_EXERCISE OBJECTIVE_
Please reproduce every record, keeping each one exactly as written.

Stored records
::::::
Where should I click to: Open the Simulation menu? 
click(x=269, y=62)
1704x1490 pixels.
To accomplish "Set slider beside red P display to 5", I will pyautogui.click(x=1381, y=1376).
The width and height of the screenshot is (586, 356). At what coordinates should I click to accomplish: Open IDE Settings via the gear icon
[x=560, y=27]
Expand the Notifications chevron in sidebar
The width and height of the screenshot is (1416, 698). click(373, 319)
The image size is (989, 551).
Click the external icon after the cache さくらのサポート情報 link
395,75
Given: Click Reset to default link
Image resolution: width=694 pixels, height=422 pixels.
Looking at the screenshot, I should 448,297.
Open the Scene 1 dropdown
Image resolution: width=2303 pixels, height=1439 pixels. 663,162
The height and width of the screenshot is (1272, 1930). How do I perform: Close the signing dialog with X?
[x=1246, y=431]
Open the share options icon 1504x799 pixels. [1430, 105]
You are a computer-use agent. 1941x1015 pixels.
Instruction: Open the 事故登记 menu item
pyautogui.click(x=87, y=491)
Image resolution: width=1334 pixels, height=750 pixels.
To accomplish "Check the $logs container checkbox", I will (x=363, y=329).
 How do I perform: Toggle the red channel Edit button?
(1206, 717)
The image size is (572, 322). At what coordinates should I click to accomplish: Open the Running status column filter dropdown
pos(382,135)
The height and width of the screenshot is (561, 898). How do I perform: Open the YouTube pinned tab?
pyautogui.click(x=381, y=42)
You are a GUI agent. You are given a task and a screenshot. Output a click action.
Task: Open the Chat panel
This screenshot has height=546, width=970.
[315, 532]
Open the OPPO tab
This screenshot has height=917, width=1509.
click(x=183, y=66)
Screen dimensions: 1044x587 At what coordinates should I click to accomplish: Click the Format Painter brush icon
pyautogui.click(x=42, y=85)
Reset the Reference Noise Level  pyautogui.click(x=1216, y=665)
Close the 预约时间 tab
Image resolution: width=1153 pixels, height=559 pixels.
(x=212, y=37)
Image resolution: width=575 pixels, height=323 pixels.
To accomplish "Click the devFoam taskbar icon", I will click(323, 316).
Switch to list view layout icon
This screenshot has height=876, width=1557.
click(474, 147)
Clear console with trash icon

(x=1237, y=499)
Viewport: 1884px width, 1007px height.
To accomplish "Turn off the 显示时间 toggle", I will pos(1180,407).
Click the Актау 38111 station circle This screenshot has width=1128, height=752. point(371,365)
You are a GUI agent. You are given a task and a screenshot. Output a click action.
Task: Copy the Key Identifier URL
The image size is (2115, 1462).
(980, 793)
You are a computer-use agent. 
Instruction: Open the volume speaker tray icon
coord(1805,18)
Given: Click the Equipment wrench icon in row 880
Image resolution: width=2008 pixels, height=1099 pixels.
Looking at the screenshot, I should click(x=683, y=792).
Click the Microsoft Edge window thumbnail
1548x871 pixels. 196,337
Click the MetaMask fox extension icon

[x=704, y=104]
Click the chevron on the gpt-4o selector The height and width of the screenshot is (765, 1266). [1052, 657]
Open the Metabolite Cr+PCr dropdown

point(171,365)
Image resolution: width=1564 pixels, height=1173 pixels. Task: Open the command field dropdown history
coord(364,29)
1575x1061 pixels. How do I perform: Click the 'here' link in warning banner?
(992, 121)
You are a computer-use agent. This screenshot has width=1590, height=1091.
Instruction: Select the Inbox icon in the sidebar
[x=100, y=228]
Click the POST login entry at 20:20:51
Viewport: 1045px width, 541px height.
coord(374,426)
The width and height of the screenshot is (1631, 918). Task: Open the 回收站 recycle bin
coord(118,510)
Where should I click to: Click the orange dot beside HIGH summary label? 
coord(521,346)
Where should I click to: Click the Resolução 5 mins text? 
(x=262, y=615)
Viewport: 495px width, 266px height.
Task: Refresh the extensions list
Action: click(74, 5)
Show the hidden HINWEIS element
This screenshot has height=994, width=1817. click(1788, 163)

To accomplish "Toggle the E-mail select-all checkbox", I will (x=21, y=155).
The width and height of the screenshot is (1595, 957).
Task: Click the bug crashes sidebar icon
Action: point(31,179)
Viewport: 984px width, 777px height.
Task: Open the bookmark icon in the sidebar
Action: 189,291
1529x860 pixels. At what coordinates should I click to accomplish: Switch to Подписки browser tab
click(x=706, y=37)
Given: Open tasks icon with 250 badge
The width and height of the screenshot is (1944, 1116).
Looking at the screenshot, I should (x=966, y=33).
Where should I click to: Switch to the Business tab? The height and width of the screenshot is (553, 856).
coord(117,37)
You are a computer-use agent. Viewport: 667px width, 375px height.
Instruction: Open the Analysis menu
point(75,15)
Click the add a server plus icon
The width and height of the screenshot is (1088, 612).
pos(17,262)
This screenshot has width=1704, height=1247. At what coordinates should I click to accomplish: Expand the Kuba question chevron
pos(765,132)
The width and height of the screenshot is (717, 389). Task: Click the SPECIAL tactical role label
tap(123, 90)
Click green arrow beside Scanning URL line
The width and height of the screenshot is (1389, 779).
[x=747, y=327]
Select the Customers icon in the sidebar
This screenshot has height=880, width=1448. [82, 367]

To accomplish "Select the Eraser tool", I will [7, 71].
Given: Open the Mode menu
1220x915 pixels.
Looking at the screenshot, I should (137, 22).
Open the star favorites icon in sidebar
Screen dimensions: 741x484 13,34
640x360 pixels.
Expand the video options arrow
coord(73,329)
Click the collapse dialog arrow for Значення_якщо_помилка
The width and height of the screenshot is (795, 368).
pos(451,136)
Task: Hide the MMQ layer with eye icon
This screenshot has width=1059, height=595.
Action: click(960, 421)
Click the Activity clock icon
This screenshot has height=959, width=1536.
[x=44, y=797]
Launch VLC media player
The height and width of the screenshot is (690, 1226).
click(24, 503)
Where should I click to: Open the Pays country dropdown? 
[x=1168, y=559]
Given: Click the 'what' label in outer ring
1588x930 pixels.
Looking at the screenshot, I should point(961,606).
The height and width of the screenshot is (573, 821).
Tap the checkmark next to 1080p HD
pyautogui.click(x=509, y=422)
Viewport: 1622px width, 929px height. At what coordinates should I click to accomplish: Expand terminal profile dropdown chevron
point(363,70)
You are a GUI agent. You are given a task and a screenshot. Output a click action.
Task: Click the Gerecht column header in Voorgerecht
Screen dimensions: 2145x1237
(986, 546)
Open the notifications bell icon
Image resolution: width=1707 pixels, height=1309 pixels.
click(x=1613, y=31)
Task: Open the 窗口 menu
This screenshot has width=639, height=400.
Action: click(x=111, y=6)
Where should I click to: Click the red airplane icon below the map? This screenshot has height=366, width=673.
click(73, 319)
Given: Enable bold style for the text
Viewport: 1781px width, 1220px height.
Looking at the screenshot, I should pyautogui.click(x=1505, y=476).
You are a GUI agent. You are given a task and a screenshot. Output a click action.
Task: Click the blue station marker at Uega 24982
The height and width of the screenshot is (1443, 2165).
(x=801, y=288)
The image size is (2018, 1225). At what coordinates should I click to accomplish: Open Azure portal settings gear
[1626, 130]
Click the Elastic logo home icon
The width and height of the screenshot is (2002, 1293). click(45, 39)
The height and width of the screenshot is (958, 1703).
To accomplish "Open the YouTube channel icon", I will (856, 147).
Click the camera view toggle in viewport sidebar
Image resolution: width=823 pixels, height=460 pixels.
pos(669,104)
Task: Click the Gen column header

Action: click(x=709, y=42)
::::::
_RESPONSE TO THIS TASK_
Where should I click to: Open the Simulation menu? 
click(x=269, y=62)
1704x1490 pixels.
To accomplish "Set slider beside red P display to 5", I will pyautogui.click(x=1381, y=1376).
The width and height of the screenshot is (586, 356). At what coordinates should I click to accomplish: Open IDE Settings via the gear icon
[x=560, y=27]
Expand the Notifications chevron in sidebar
The width and height of the screenshot is (1416, 698). click(373, 319)
The image size is (989, 551).
Click the external icon after the cache さくらのサポート情報 link
395,75
Given: Click Reset to default link
Image resolution: width=694 pixels, height=422 pixels.
Looking at the screenshot, I should 448,297.
Open the Scene 1 dropdown
Image resolution: width=2303 pixels, height=1439 pixels. 663,162
The height and width of the screenshot is (1272, 1930). How do I perform: Close the signing dialog with X?
[x=1246, y=431]
Open the share options icon 1504x799 pixels. [1430, 105]
You are a computer-use agent. 1941x1015 pixels.
Instruction: Open the 事故登记 menu item
pyautogui.click(x=87, y=491)
Image resolution: width=1334 pixels, height=750 pixels.
To accomplish "Check the $logs container checkbox", I will (x=363, y=329).
 How do I perform: Toggle the red channel Edit button?
(1206, 717)
The image size is (572, 322). At what coordinates should I click to accomplish: Open the Running status column filter dropdown
pos(382,135)
The height and width of the screenshot is (561, 898). How do I perform: Open the YouTube pinned tab?
pyautogui.click(x=381, y=42)
You are a GUI agent. You are given a task and a screenshot. Output a click action.
Task: Open the Chat panel
This screenshot has height=546, width=970.
[315, 532]
Open the OPPO tab
This screenshot has height=917, width=1509.
click(x=183, y=66)
Screen dimensions: 1044x587 At what coordinates should I click to accomplish: Click the Format Painter brush icon
pyautogui.click(x=42, y=85)
Reset the Reference Noise Level  pyautogui.click(x=1216, y=665)
Close the 预约时间 tab
Image resolution: width=1153 pixels, height=559 pixels.
(x=212, y=37)
Image resolution: width=575 pixels, height=323 pixels.
To accomplish "Click the devFoam taskbar icon", I will click(323, 316).
Switch to list view layout icon
This screenshot has height=876, width=1557.
click(474, 147)
Clear console with trash icon

(x=1237, y=499)
Viewport: 1884px width, 1007px height.
To accomplish "Turn off the 显示时间 toggle", I will pos(1180,407).
Click the Актау 38111 station circle This screenshot has width=1128, height=752. point(371,365)
You are a GUI agent. You are given a task and a screenshot. Output a click action.
Task: Copy the Key Identifier URL
The image size is (2115, 1462).
(980, 793)
You are a computer-use agent. 
Instruction: Open the volume speaker tray icon
coord(1805,18)
Given: Click the Equipment wrench icon in row 880
Image resolution: width=2008 pixels, height=1099 pixels.
Looking at the screenshot, I should click(x=683, y=792).
Click the Microsoft Edge window thumbnail
1548x871 pixels. 196,337
Click the MetaMask fox extension icon

[x=704, y=104]
Click the chevron on the gpt-4o selector The height and width of the screenshot is (765, 1266). [1052, 657]
Open the Metabolite Cr+PCr dropdown

point(171,365)
Image resolution: width=1564 pixels, height=1173 pixels. Task: Open the command field dropdown history
coord(364,29)
1575x1061 pixels. How do I perform: Click the 'here' link in warning banner?
(992, 121)
You are a computer-use agent. This screenshot has width=1590, height=1091.
Instruction: Select the Inbox icon in the sidebar
[x=100, y=228]
Click the POST login entry at 20:20:51
Viewport: 1045px width, 541px height.
coord(374,426)
The width and height of the screenshot is (1631, 918). Task: Open the 回收站 recycle bin
coord(118,510)
Where should I click to: Click the orange dot beside HIGH summary label? 
coord(521,346)
Where should I click to: Click the Resolução 5 mins text? 
(x=262, y=615)
Viewport: 495px width, 266px height.
Task: Refresh the extensions list
Action: click(74, 5)
Show the hidden HINWEIS element
This screenshot has height=994, width=1817. click(1788, 163)

To accomplish "Toggle the E-mail select-all checkbox", I will (x=21, y=155).
The width and height of the screenshot is (1595, 957).
Task: Click the bug crashes sidebar icon
Action: point(31,179)
Viewport: 984px width, 777px height.
Task: Open the bookmark icon in the sidebar
Action: 189,291
1529x860 pixels. At what coordinates should I click to accomplish: Switch to Подписки browser tab
click(x=706, y=37)
Given: Open tasks icon with 250 badge
The width and height of the screenshot is (1944, 1116).
Looking at the screenshot, I should (x=966, y=33).
Where should I click to: Switch to the Business tab? The height and width of the screenshot is (553, 856).
coord(117,37)
You are a computer-use agent. Viewport: 667px width, 375px height.
Instruction: Open the Analysis menu
point(75,15)
Click the add a server plus icon
The width and height of the screenshot is (1088, 612).
pos(17,262)
This screenshot has width=1704, height=1247. At what coordinates should I click to accomplish: Expand the Kuba question chevron
pos(765,132)
The width and height of the screenshot is (717, 389). Task: Click the SPECIAL tactical role label
tap(123, 90)
Click green arrow beside Scanning URL line
The width and height of the screenshot is (1389, 779).
[x=747, y=327]
Select the Customers icon in the sidebar
This screenshot has height=880, width=1448. [82, 367]

To accomplish "Select the Eraser tool", I will [7, 71].
Given: Open the Mode menu
1220x915 pixels.
Looking at the screenshot, I should (137, 22).
Open the star favorites icon in sidebar
Screen dimensions: 741x484 13,34
640x360 pixels.
Expand the video options arrow
coord(73,329)
Click the collapse dialog arrow for Значення_якщо_помилка
The width and height of the screenshot is (795, 368).
pos(451,136)
Task: Hide the MMQ layer with eye icon
This screenshot has width=1059, height=595.
Action: click(960, 421)
Click the Activity clock icon
This screenshot has height=959, width=1536.
[x=44, y=797]
Launch VLC media player
The height and width of the screenshot is (690, 1226).
click(24, 503)
Where should I click to: Open the Pays country dropdown? 
[x=1168, y=559]
Given: Click the 'what' label in outer ring
1588x930 pixels.
Looking at the screenshot, I should point(961,606).
The height and width of the screenshot is (573, 821).
Tap the checkmark next to 1080p HD
pyautogui.click(x=509, y=422)
Viewport: 1622px width, 929px height. At what coordinates should I click to accomplish: Expand terminal profile dropdown chevron
point(363,70)
You are a GUI agent. You are given a task and a screenshot. Output a click action.
Task: Click the Gerecht column header in Voorgerecht
Screen dimensions: 2145x1237
(986, 546)
Open the notifications bell icon
Image resolution: width=1707 pixels, height=1309 pixels.
click(x=1613, y=31)
Task: Open the 窗口 menu
This screenshot has width=639, height=400.
Action: click(x=111, y=6)
Where should I click to: Click the red airplane icon below the map? This screenshot has height=366, width=673.
click(73, 319)
Given: Enable bold style for the text
Viewport: 1781px width, 1220px height.
Looking at the screenshot, I should pyautogui.click(x=1505, y=476).
You are a GUI agent. You are given a task and a screenshot. Output a click action.
Task: Click the blue station marker at Uega 24982
The height and width of the screenshot is (1443, 2165).
(x=801, y=288)
The image size is (2018, 1225). At what coordinates should I click to accomplish: Open Azure portal settings gear
[1626, 130]
Click the Elastic logo home icon
The width and height of the screenshot is (2002, 1293). click(45, 39)
The height and width of the screenshot is (958, 1703).
To accomplish "Open the YouTube channel icon", I will (856, 147).
Click the camera view toggle in viewport sidebar
Image resolution: width=823 pixels, height=460 pixels.
pos(669,104)
Task: Click the Gen column header

Action: click(x=709, y=42)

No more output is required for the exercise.